Monday, October 13, 2008

Why Can't My MD be Doc Baker?

Remember Doctor Hiram Baker from Little House on the Prairie? His patients use to pay him with fruit pies, goats and chickens, and he never complained. He just did his job because he wanted to help the people in his community.

I wouldn't expect today's doctors to be paid in poultry, but how about some compassion and common decency for their patients?

RoadRage rarely goes to doctors because there hasn't been much need, but I have had a couple of bad experiences over the past few years.

When I tried to run my first marathon, I tore my Achilles tendon (self-diagnosis). After suffering through the pain for two months, I finally went to the doctor to find out what was wrong. Three hours and no X-ray later, I was told that there was nothing wrong with me. The doctor spent two minutes with me and asked what pain I was feeling. He then told me he couldn't do anything for me. That is, except for send me a bill for doing nothing.

That experience reminded me of the story my dad told me about my grandmother. She was in an elevator when her doctor came in and asked her how she was doing, since he had treated her for an ailment recently. She updated him, telling him she was doing fine, and two weeks later she received a bill for $50. The good doctor had charged her for a doctor visit for their elevator conversation.

More recently. Mrs. RoadRage went in for an out-patient back surgery. She'd been having back pain the last few years, and it finally became too much for her to endure, so she opted for surgery. The surgery took 45 minutes, and according to the doctors at Condell Medical Center, that warrants a bill for $40,000. Most of it was covered by insurance, but a good portion of it wasn't. The worst part was that we received two separate $1,000 charges for doctors who were in the room to monitor the equipment -- doctors who weren't in our insurance plan. We had no idea they were there, and the surgeon never gave us any forewarning, so that we can request doctors who were in our plan. We were never told until after the surgery, so for all we know, their presence could have just been (and most likely was) a fabrication to line the pockets of the medical facility.

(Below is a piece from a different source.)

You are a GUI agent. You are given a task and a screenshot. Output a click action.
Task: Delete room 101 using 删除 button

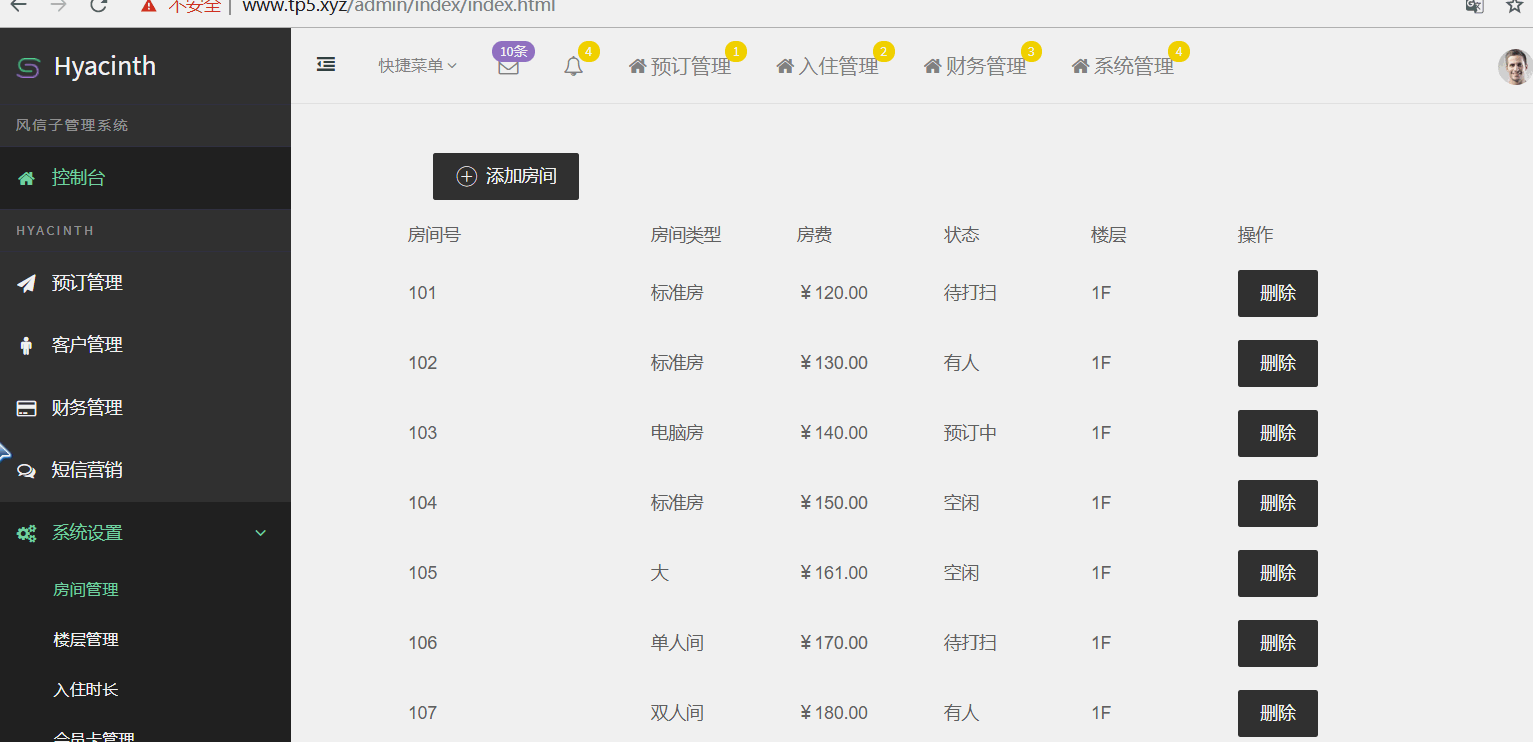tap(1277, 293)
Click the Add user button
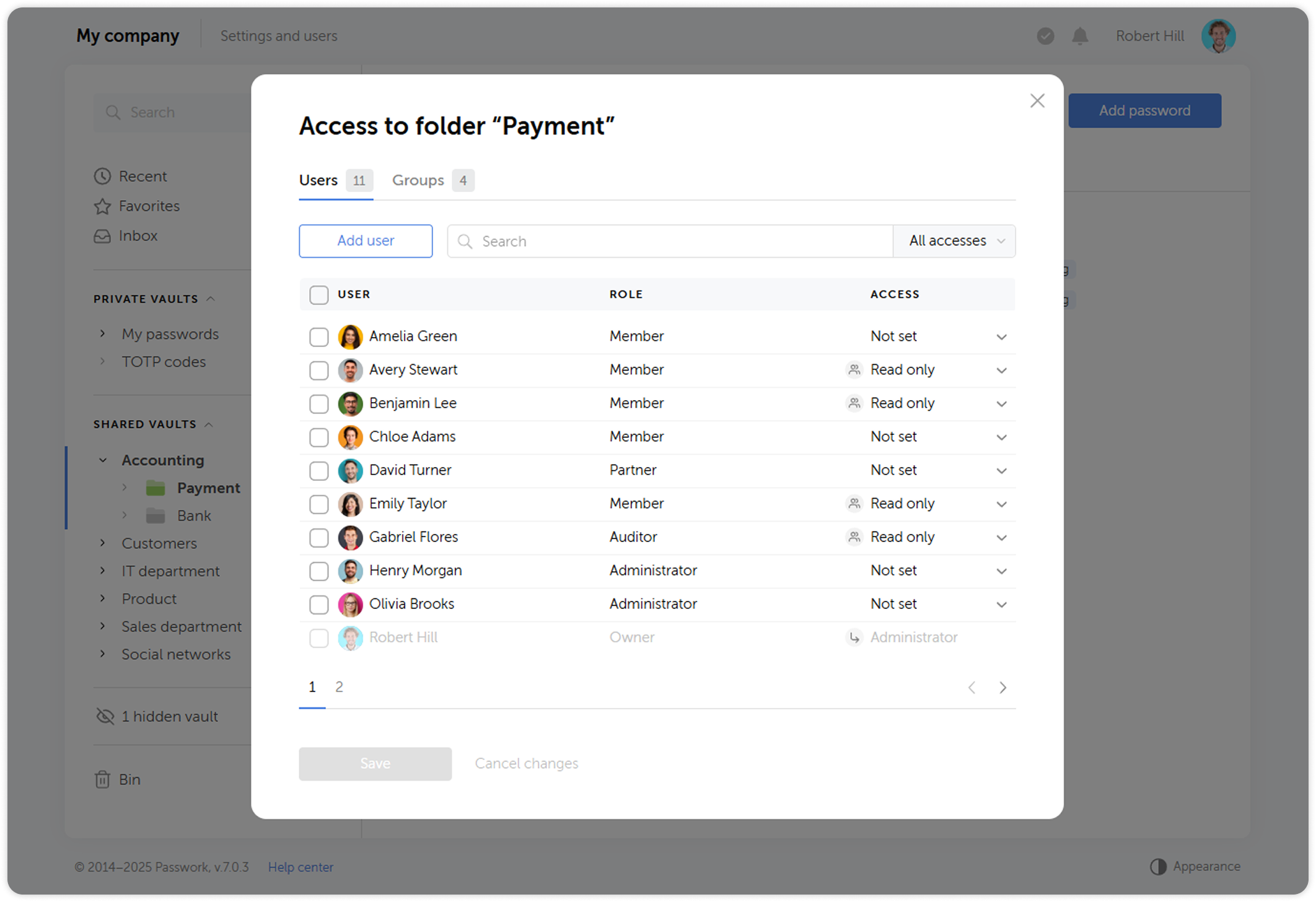This screenshot has height=902, width=1316. [x=366, y=241]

Doc Baker had a lot of drawbacks -- no access to fancy equipment, no nurses to assist him, and no car to get him to emergencies. But, I wish the ideology of his mythological doctoring existed today -- physicians who truly care about their patients, and don't make up ways to falsely charge people for services that were never rendered.

Too many people in the medical profession today suck!

RoadRage

1 comment:

Half Pint said...

Remember him?!?!
Pa, Ma, Mary, Carrie, Grace, Albert and I wouldn't have known what to do without him.

When almost everyone in town got sick, Doc Baker and Hester Sue took care of everyone.

He wasn't the best Doc in the world though, Nellie sure had him fooled when she pretended that she couldn't walk. I sure showed Nellie Olson when I pushed her down the hill into the creek in her wheel chair...Good times.